Aims and methods: We conducted a medical record review of children with laboratory confirmed SARS-CoV-2 infection and new onset diabetes (n = 13) and compared their outcomes with controls, children diagnosed with new onset diabetes in the pre-pandemic period (n = 26). All participants were recruited from the DIMPLES (Diabetes Mellitus in Children and Young People in the SARS-CoV-2 Pandemic) study. This secondary analysis of the DIMPLES dataset was approved by the HRA (IRAS 287804). For each child with new diabetes in the pandemic period, one random control and one matched control of a child with new diabetes from the pre-pandemic period was chosen. Matching was done for age, gender and ethnicity.

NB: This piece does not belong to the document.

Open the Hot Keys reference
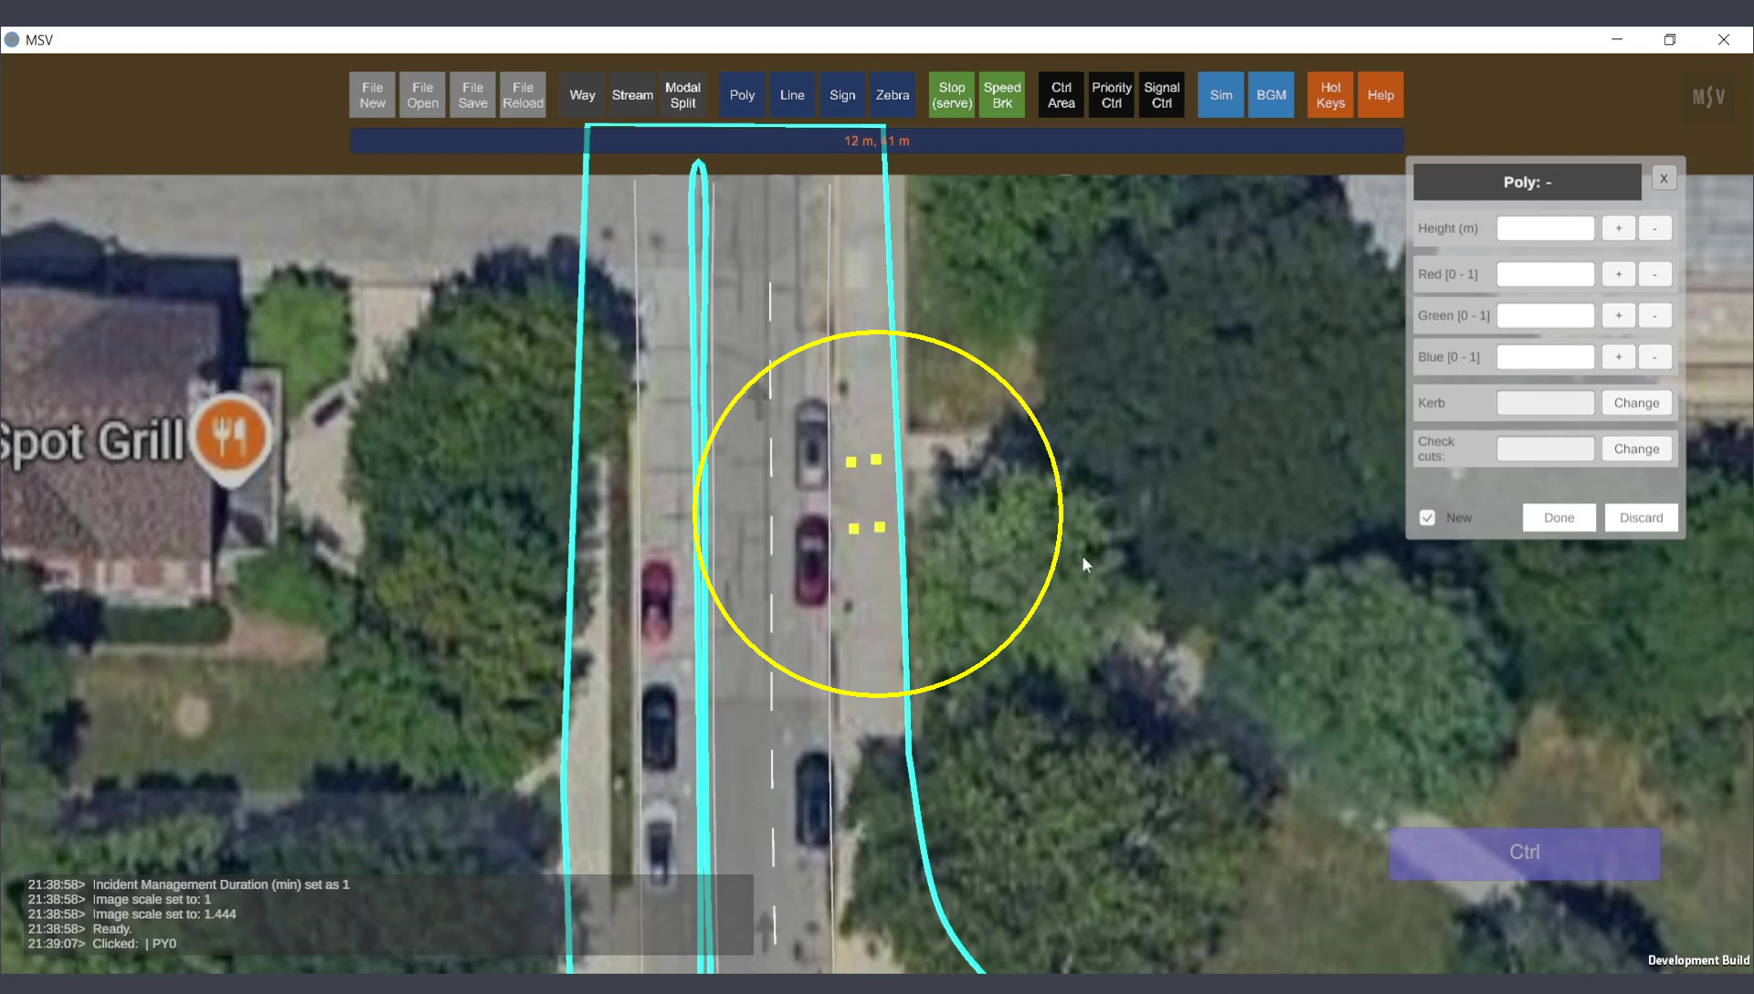 (1330, 95)

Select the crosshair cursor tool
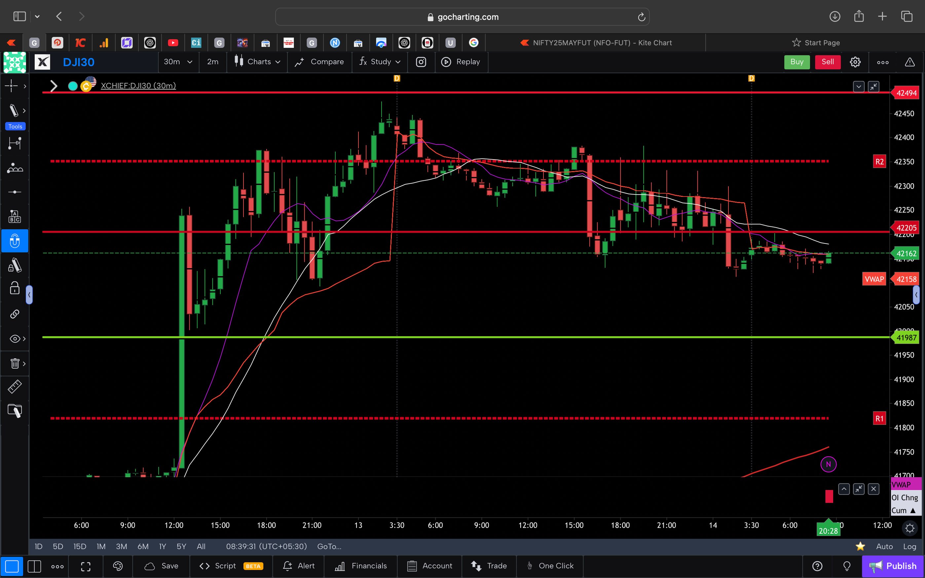coord(11,86)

Results: The mean age at diagnosis was 11.1 years (IQR 2.3-15 years). All children had a diagnosis of Type 1 diabetes. 6/13 children with SARS-CoV-2 infection presented with DKA, 8/26 diagnosed in the pre-pandemic period presented with DKA. The mean HbA1c in the COVID-19 group was similar to the control group and tracked at 69 mmol/mol ± 21 mmol at 6 months after diagnosis, 65 mmol/mol ± 19 mmol at 12months, 69 mmol/mol ± 20 mmol at 18 months after diagnosis. The number of hospital admissions for DKA/hypoglycaemia post diagnosis were similar across both groups. One child who was NPA positive for SARS-CoV-2 presented with Graves disease and severe DKA at diagnosis. There were no increases in autoimmune conditions in other children who were SARS-CoV-2 positive at 18 months of follow up.

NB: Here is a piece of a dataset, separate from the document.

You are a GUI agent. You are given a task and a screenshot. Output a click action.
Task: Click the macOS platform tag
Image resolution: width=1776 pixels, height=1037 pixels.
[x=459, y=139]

Conclusion: Children who tested positive for SARS-CoV-2 and developed new onset diabetes showed similar outcomes to those who developed diabetes in the pre-pandemic period at 18 months after diagnosis. Unlike adults none of the children had remission of diabetes. All children who developed new onset diabetes had one or more pancreatic autoantibodies suggesting a genetic predisposition to T1DM. Longer term follow up of this cohort is recommended to evaluate for any emerging differences.